The whole of the data must be transcribed exactly.
--*--
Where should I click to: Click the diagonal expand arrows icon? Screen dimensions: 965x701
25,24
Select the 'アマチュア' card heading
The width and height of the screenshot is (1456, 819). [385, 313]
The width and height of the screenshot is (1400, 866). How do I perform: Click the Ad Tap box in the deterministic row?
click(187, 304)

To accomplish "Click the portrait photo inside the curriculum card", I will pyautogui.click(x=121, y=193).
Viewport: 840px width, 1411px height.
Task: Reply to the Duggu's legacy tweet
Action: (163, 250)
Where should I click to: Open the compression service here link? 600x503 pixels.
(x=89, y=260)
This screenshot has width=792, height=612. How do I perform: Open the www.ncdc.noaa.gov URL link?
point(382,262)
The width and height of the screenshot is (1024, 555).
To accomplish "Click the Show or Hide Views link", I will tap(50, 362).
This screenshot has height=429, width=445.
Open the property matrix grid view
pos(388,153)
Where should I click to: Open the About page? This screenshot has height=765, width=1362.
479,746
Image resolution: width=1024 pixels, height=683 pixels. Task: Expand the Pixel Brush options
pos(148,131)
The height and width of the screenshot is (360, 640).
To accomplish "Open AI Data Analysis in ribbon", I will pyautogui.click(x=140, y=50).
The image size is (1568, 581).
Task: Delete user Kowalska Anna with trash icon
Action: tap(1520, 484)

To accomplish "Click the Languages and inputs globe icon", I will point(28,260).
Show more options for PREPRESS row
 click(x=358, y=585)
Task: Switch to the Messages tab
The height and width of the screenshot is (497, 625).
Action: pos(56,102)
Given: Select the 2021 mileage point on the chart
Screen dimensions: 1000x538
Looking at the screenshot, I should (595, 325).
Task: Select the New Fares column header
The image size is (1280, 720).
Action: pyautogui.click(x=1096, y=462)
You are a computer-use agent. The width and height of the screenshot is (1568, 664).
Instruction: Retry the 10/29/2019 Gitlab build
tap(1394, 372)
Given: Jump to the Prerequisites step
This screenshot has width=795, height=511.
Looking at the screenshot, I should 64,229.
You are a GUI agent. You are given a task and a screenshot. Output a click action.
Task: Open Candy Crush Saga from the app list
--*--
**Finished task**
Where should I click to: Click the diagonal expand arrows icon? Screen dimensions: 965x701
25,24
Select the 'アマチュア' card heading
The width and height of the screenshot is (1456, 819). [385, 313]
The width and height of the screenshot is (1400, 866). How do I perform: Click the Ad Tap box in the deterministic row?
click(187, 304)

To accomplish "Click the portrait photo inside the curriculum card", I will pyautogui.click(x=121, y=193).
Viewport: 840px width, 1411px height.
Task: Reply to the Duggu's legacy tweet
Action: (163, 250)
Where should I click to: Open the compression service here link? 600x503 pixels.
(x=89, y=260)
This screenshot has width=792, height=612. How do I perform: Open the www.ncdc.noaa.gov URL link?
point(382,262)
The width and height of the screenshot is (1024, 555).
To accomplish "Click the Show or Hide Views link", I will tap(50, 362).
This screenshot has height=429, width=445.
Open the property matrix grid view
pos(388,153)
Where should I click to: Open the About page? This screenshot has height=765, width=1362.
479,746
Image resolution: width=1024 pixels, height=683 pixels. Task: Expand the Pixel Brush options
pos(148,131)
The height and width of the screenshot is (360, 640).
To accomplish "Open AI Data Analysis in ribbon", I will pyautogui.click(x=140, y=50).
The image size is (1568, 581).
Task: Delete user Kowalska Anna with trash icon
Action: tap(1520, 484)

To accomplish "Click the Languages and inputs globe icon", I will point(28,260).
Show more options for PREPRESS row
 click(x=358, y=585)
Task: Switch to the Messages tab
The height and width of the screenshot is (497, 625).
Action: pos(56,102)
Given: Select the 2021 mileage point on the chart
Screen dimensions: 1000x538
Looking at the screenshot, I should (595, 325).
Task: Select the New Fares column header
The image size is (1280, 720).
Action: pyautogui.click(x=1096, y=462)
You are a computer-use agent. The width and height of the screenshot is (1568, 664).
Instruction: Retry the 10/29/2019 Gitlab build
tap(1394, 372)
Given: Jump to the Prerequisites step
This screenshot has width=795, height=511.
Looking at the screenshot, I should 64,229.
You are a GUI agent. You are given a task and a screenshot. Output a click action.
Task: Open Candy Crush Saga from the app list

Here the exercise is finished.